Saved data entries
◆ ◆ ◆ ◆ ◆ ◆ ◆

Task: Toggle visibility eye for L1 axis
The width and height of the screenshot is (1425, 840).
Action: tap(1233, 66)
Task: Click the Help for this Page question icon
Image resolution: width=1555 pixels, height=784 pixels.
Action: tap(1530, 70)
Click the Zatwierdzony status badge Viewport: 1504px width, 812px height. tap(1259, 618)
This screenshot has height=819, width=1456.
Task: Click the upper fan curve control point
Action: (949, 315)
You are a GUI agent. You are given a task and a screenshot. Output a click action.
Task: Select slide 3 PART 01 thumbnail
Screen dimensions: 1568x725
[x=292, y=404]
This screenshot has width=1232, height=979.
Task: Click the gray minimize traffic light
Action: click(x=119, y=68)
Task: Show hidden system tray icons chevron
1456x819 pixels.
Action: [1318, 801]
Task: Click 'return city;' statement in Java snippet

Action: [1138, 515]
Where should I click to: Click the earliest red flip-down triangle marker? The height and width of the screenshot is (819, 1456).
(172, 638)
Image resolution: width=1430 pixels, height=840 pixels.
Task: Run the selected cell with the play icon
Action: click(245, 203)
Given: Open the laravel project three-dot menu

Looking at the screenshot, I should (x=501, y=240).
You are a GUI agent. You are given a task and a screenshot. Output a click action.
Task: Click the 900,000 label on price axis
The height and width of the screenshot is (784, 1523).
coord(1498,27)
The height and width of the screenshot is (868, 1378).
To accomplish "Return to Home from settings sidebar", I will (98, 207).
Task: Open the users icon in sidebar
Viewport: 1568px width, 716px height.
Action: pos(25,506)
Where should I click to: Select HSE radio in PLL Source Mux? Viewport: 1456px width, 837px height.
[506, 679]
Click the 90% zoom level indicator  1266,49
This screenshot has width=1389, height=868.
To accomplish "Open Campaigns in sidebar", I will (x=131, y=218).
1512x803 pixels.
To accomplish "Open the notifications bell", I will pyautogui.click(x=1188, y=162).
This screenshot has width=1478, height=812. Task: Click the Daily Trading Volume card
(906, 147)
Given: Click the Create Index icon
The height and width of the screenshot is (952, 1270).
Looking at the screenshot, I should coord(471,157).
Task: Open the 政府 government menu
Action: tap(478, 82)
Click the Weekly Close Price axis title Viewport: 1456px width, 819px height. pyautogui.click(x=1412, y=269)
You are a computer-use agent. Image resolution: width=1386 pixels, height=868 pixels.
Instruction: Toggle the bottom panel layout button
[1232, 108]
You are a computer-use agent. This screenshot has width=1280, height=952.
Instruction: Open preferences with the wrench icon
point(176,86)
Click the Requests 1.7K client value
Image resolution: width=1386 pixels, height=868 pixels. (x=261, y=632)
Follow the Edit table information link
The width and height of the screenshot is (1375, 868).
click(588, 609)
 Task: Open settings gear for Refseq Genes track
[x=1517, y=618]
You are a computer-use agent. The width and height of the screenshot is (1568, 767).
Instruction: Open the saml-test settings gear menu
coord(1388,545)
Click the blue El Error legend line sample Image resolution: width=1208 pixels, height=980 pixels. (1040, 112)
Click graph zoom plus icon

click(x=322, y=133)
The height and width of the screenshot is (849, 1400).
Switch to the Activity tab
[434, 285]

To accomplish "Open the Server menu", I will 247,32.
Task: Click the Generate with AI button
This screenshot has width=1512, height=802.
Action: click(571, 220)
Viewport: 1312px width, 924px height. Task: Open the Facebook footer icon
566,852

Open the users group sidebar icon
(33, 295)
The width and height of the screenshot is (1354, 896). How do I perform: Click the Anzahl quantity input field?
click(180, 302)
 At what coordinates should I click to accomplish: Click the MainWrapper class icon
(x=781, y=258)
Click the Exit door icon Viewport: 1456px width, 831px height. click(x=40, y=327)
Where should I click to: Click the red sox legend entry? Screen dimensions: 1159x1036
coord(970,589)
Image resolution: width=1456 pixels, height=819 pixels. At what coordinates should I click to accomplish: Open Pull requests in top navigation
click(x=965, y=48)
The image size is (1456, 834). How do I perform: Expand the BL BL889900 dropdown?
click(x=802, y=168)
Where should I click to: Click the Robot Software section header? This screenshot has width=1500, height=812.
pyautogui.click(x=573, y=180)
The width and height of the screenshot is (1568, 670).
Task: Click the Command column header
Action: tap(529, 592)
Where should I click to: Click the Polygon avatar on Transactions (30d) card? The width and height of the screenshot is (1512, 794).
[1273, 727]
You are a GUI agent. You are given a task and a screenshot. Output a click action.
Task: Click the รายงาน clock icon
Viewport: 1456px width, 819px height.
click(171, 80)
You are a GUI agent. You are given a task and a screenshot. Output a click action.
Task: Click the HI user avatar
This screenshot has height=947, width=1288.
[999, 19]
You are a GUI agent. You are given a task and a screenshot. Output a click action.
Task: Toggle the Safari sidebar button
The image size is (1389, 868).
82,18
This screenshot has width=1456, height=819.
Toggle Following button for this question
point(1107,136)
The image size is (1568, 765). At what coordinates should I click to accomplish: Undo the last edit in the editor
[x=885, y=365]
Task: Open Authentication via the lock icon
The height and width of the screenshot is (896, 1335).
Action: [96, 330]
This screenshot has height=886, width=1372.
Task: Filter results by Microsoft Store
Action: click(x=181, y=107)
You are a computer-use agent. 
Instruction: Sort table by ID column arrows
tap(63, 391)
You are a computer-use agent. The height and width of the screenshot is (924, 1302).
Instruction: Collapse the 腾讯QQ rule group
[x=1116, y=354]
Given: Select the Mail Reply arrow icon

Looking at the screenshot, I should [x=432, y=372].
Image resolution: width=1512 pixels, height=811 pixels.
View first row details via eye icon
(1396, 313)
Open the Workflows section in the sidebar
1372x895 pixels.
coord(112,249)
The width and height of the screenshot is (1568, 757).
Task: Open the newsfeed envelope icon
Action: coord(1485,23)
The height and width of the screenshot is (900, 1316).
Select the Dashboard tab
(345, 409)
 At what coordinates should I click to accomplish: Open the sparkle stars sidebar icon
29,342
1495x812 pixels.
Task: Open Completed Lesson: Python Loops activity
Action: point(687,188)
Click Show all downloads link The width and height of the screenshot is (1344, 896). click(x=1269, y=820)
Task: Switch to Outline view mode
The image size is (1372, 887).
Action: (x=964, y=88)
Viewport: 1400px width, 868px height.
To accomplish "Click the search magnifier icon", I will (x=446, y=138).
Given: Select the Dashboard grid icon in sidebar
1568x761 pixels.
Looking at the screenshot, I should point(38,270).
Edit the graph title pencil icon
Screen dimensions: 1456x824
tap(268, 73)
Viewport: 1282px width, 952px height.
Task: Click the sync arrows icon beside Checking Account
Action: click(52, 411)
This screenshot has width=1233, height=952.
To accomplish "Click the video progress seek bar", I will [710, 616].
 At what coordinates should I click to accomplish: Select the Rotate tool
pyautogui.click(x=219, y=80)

◆ ◆ ◆ ◆ ◆ ◆ ◆

**Task goal:** Quote exactly the stretch of lines above that starts at the first one and ends at the line with "Task: Open the users icon in sidebar", and nothing beyond it.

**Reply:**
Task: Toggle visibility eye for L1 axis
The width and height of the screenshot is (1425, 840).
Action: tap(1233, 66)
Task: Click the Help for this Page question icon
Image resolution: width=1555 pixels, height=784 pixels.
Action: tap(1530, 70)
Click the Zatwierdzony status badge Viewport: 1504px width, 812px height. tap(1259, 618)
This screenshot has height=819, width=1456.
Task: Click the upper fan curve control point
Action: (949, 315)
You are a GUI agent. You are given a task and a screenshot. Output a click action.
Task: Select slide 3 PART 01 thumbnail
Screen dimensions: 1568x725
[x=292, y=404]
This screenshot has width=1232, height=979.
Task: Click the gray minimize traffic light
Action: click(x=119, y=68)
Task: Show hidden system tray icons chevron
1456x819 pixels.
Action: [1318, 801]
Task: Click 'return city;' statement in Java snippet

Action: [1138, 515]
Where should I click to: Click the earliest red flip-down triangle marker? The height and width of the screenshot is (819, 1456).
(172, 638)
Image resolution: width=1430 pixels, height=840 pixels.
Task: Run the selected cell with the play icon
Action: click(245, 203)
Given: Open the laravel project three-dot menu

Looking at the screenshot, I should (x=501, y=240).
You are a GUI agent. You are given a task and a screenshot. Output a click action.
Task: Click the 900,000 label on price axis
The height and width of the screenshot is (784, 1523).
coord(1498,27)
The height and width of the screenshot is (868, 1378).
To accomplish "Return to Home from settings sidebar", I will (98, 207).
Task: Open the users icon in sidebar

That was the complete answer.